-- Information provided follows --

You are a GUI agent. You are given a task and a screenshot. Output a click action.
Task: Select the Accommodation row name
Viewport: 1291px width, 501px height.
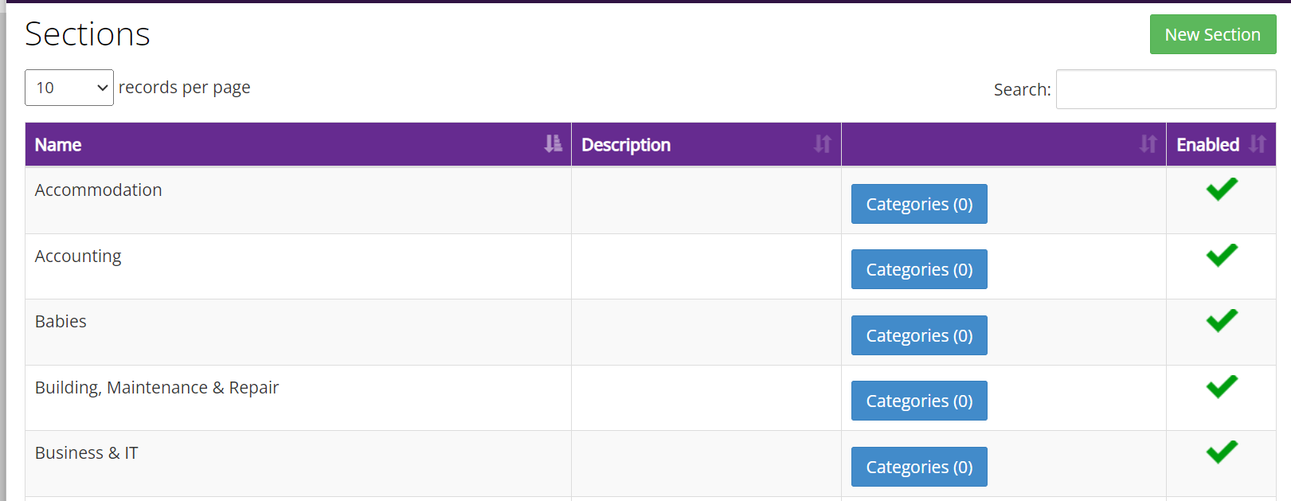click(x=99, y=190)
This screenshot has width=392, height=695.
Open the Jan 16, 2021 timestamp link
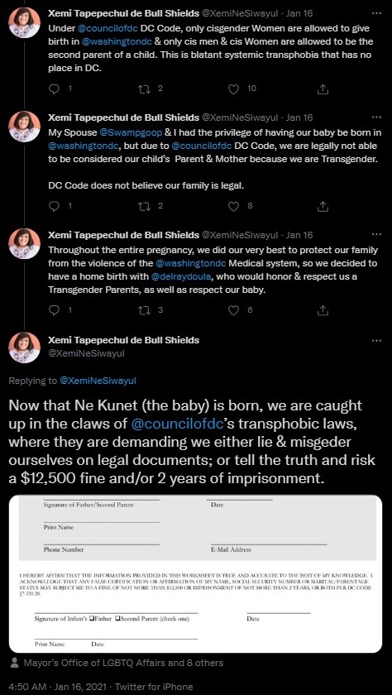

-- Information provided concluded --

About this exercise
Give the data back exactly, omitting all pictures.

Answer below
You are a GUI agent. You are given a task and a screenshot. Output a click action.
Task: Select the Accommodation row name
Viewport: 1291px width, 501px height.
click(x=99, y=190)
This screenshot has width=392, height=695.
Open the Jan 16, 2021 timestamp link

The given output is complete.